Depois de muitos embates com a oposição no Congresso, o governo chegou a um acordo para a aprovação do projeto de lei 5582/2025, conhecido como PL Antifacção, em uma votação simbólica na Câmara dos Deputados na noite da última terça-feira (24). O ministro da Justiça e Segurança Pública, Wellington César Lima e Silva, esteve envolvido na articulação e se reuniu com membros da bancada da bala e da Comissão de Segurança Pública da Casa, alegando discutir outro projeto semelhante antes da votação.
Segundo o atual secretário nacional de Segurança Pública do MJSP, Francisco “Chico” Lucas Costa Veloso, o resultado da votação foi fruto de um acordo e teve um saldo “positivo”, evitando a criminalização dos movimentos sociais e mantendo alguns institutos e fundos federais.
Uma nota da Secretaria de Comunicação Social (Secom), vinculada à Presidência da República, destacou o apoio do governo à versão final do PL Antifacção, afirmando que a matéria reflete o projeto enviado originalmente, apesar das críticas de especialistas e setores impactados pela lei recém-aprovada.
Os deputados rejeitaram a maioria das alterações feitas pelo Senado Federal em dezembro passado, sendo que o relator no Senado, Alessandro Vieira, avaliou negativamente as mudanças feitas na Câmara.
A Associação Nacional dos Delegados de Polícia Federal (ADPF) também mostrou desaprovação em relação ao texto final do PL Antifacção, destacando a remoção de mecanismos importantes de investigação que fortaleceriam a atuação da Polícia Federal, bem como a falta de previsão direta de recursos para a instituição.
Durante a votação na Câmara, foi retirada a proposta de um novo imposto sobre empresas de apostas esportivas, a CIDE-Bets, que seria direcionado para o Fundo Nacional de Segurança Pública.
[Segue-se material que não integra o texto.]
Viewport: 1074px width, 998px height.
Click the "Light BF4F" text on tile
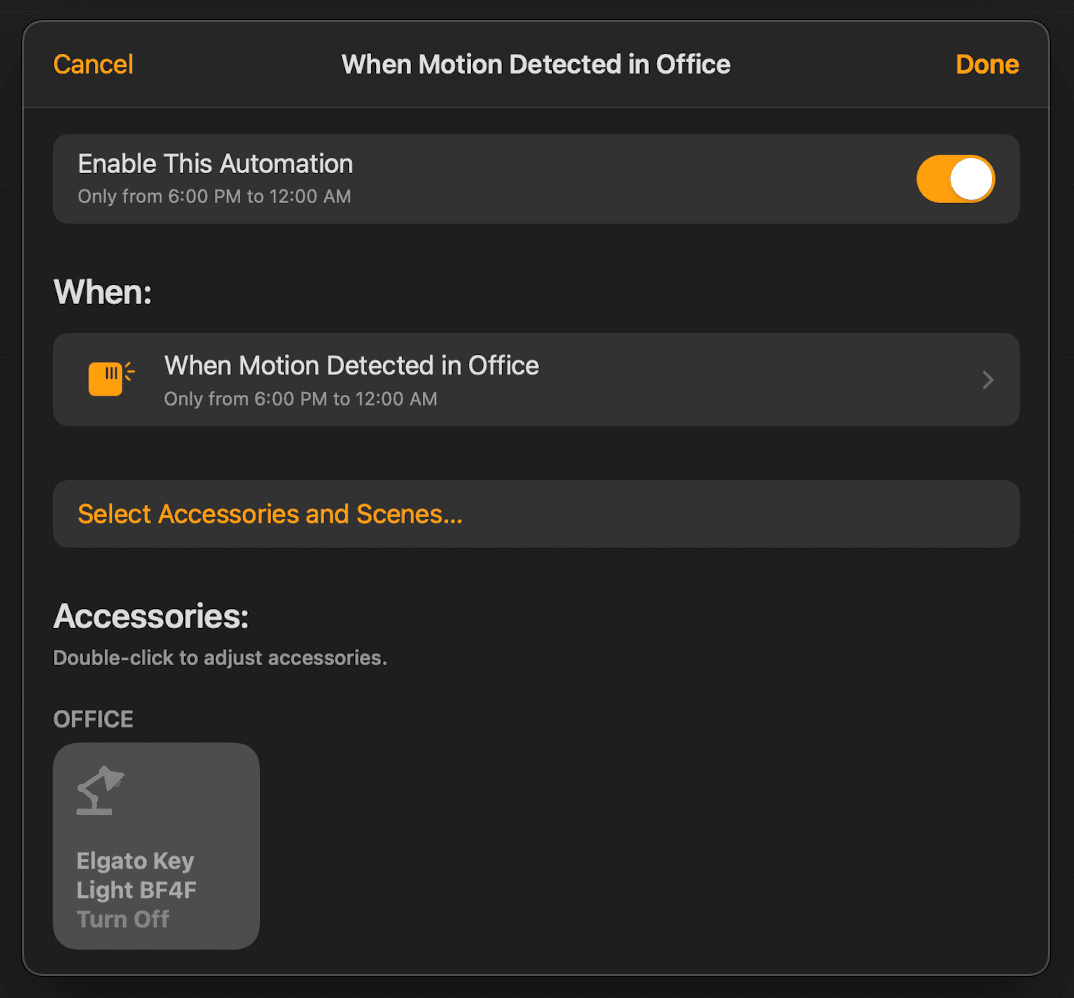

A decisão gerou discordâncias, inclusive dentro do Centrão, que apresentou um destaque para excluir a tributação.
O PL Antifacção, também conhecido como “Marco Legal de Enfrentamento ao Crime Organizado no Brasil”, estabelece penas severas para organizações criminosas e milícias, bem como determina a destinação dos recursos e bens apreendidos durante investigações contra facções criminosas.